On 20-21 September 2006, the 2005-2006 Internal Faculty Fellows of the Melbern G. Glasscock Center for Humanities Research put on a symposium, “Show & Tell: Visual Culture and the Humanities,” that put forward the projects they had worked on while on leave in spring 2006. Professor Michael Ann Holly, Director of Research and Academic Programs of the Sterling and Francine Clark Art Institute, and a noted historian of art, served as the symposium’s keynote speaker on Friday night. In her talk on “The Melancholic Art,” Professor Holly intriguingly investigated the ways in which art history is at its core a melancholy discipline. Arguing that art history is about recovering loss, but without a lost object, she explored the ways in which the very physicality of art objects poses a challenge to the recovery of their history. Invoking art historians, critics, and philosophers from Freud and Nietzsche to Warburg and Ankersmit, Holly argued that the melancholy unconscious of the history of art could nonetheless find compensations in the presence of these meaningful objects.
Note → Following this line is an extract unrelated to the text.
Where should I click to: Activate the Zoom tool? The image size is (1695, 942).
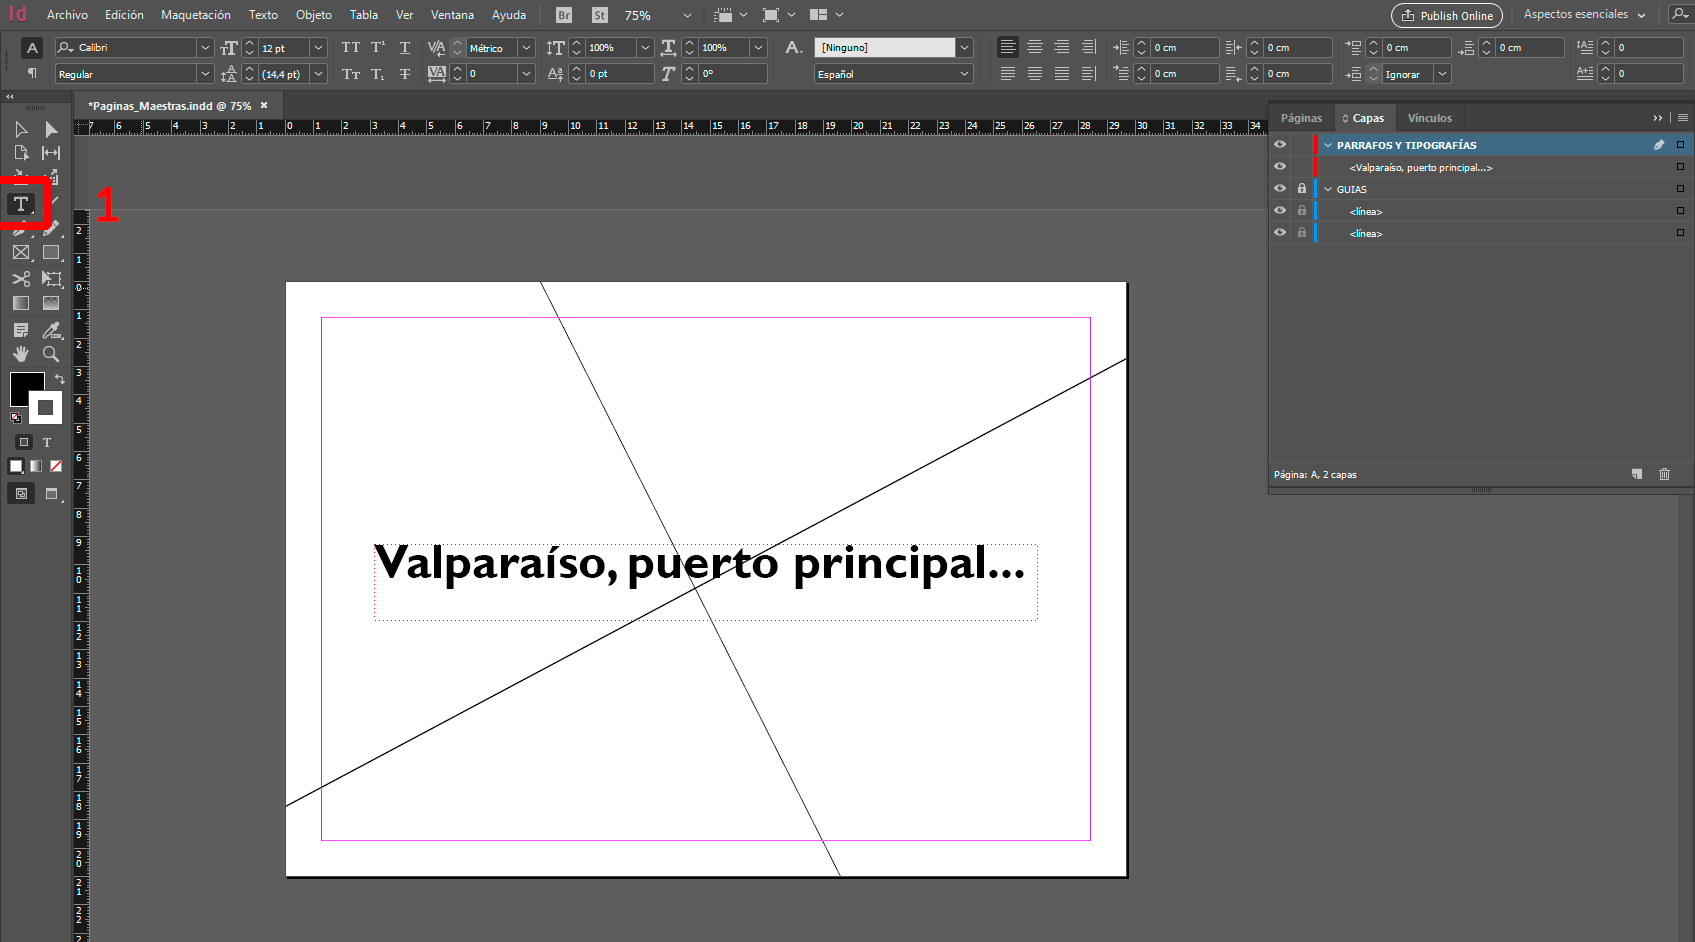[x=51, y=354]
For art historians, she claimed, the fear of losing that which is always already gone – that is, the cultural context from which the work of art emerged – leads to the critic’s celebration of what remains.

The presentations of the Glasscock Center’s Internal Fellows on Saturday ranged widely. Troy Bickham (History) assessed the awareness ordinary Britons had of the growing British empire in the eighteenth century in his study of the ways images of empire figured in their daily life. Using thousands of grocers’ trade cards, Bickham explored how the images they used to depict the most common consumables of empire – coffee, tea, tobacco, and sugar – rested on particular stereotypes and generated strong associations. These, more than abstract concepts of nationalism, brought empire home to the bulk of the metropolitan population. Lynne Vallone (English) provided an illustrated account of photography and the image of the child by juxtaposing modern photographers’ images of childhood flesh with those of nineteenth-century memorial photography. She compared the ways that both Victorian photos of dead children and contemporary images of children “displaced from childhood” preserved, fixed, and fetishized the child’s body. Sarah Misemer (Hispanic Studies) in a paper on “Moving Forward and Looking Back at the River Plate” demonstrated ways in which the railway and railroad industry helped to shape the identity of modern Argentina and Uruguay. From the time of the mid-nineteenth century achievement of nationhood, the train has appeared recurrently first in literature and then in film as a metaphor for modernization and nation-building. Where its first apearnce was straightforwardly celebratory, the train now provides a means of commenting – nostalgically, critically, ironically – on Argentine history both before and since the return to democracy in the 1980s. In his presentation on “Building Cool: How Brazil Became Modern,” Antonio La Pastina (Communication) discussed the ways of seeing Brazil that were current in the United States from the 1930s to the 1960s. He showed that in addition to being conveyed through everything from Walt Disney cartoons to Carmen Miranda’s performances, images of Brazil and things Brazilian were also associated with modernity, beginning no later than the influential Brazilian Pavilion at the 1939 New York World’s Fair. Although no representations operated in isolation from others, La Pastina argued that images of modernity – linked to visions of “cool” – ranked high in the multi-layered understandings of Brazil circulating in the United States.